> EXCERPTED TEXT:
——

Estimating cloud application resource requirements: 5 considerations for architects

Here's how to investigate a cloud application's resource needs early and help avoid common operational issues in the production environment.

Posted: March 22, 2022 by Olu Oteniya (Red Hat)

Barometer reflection — ^{Photo by agamaszota on Pixabay}

When deploying an application to the cloud (whether public, private, or on-premises), it's important for cloud architecture teams to know the application's CPU and memory resource requirements. Often, teams get an application to production before realizing its resource needs were either under or overestimated, leading to firefighting in the production environment. Many operational challenges faced in production happen because this process was overlooked.

——

> SUPPLIED MATERIAL:
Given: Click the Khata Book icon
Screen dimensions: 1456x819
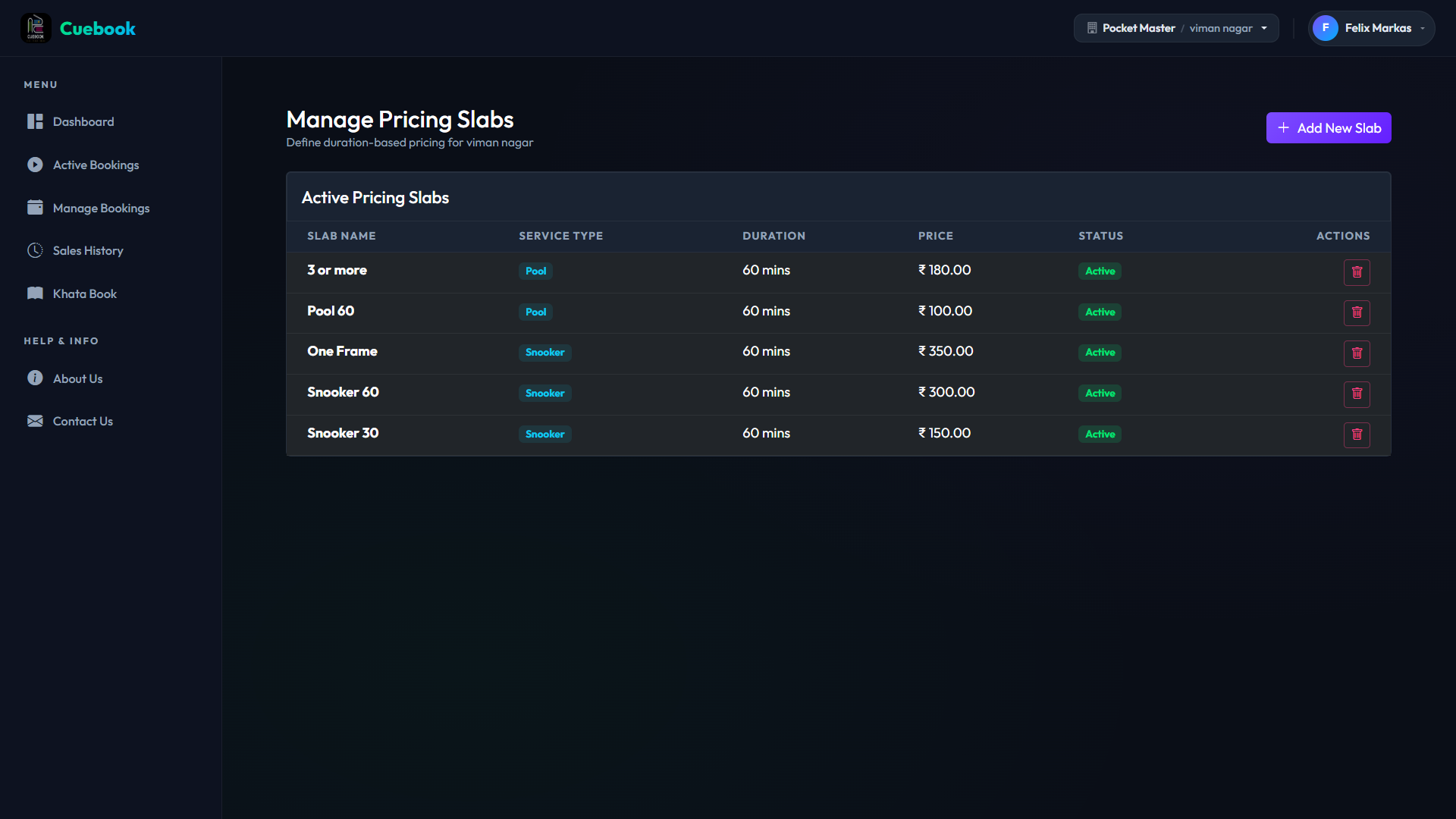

——

> TASK OBJECTIVE: Continue the article on estimating a cloud application's CPU and memory needs, picking up right after its final sentence.

> TASK RESULT:
Some of the benefits of properly estimating an application's resource needs before getting it to production include:

Understanding the application's CPU and memory requirements
Knowing whether an application is more CPU- or memory-intensive
Making it simpler to carve resources on OpenShift or Kubernetes, which in turn makes creating quotas and limits for the application namespace easier
Allowing capacity planning from an operations perspective; for instance, helping a cluster administrator determine how many worker nodes are required to run workloads in the cluster
Decreasing cost substantially, especially if the Kubernetes cluster is in public cloud infrastructure

Estimating an application's resource needs is very challenging. To be honest, it involves some trial and error. Accurately identifying a container's resource requirements and how many replicas a service needs at a given time to meet service-level agreements takes time and effort; hence the process is more of an art than a science.

You'll first want to identify a good starting point for the application, aiming for a balance of CPU and memory. After you've decided on a suitable resource size for the application, establish a process to constantly monitor the application's resource actual usage over a period of time.

This article defines some utilization concepts, definitions, and practices that cloud architects can use to develop their architectures. My companion article 8 steps for estimating a cloud application's resource requirements on Enable Sysadmin explains how to estimate resource requirements.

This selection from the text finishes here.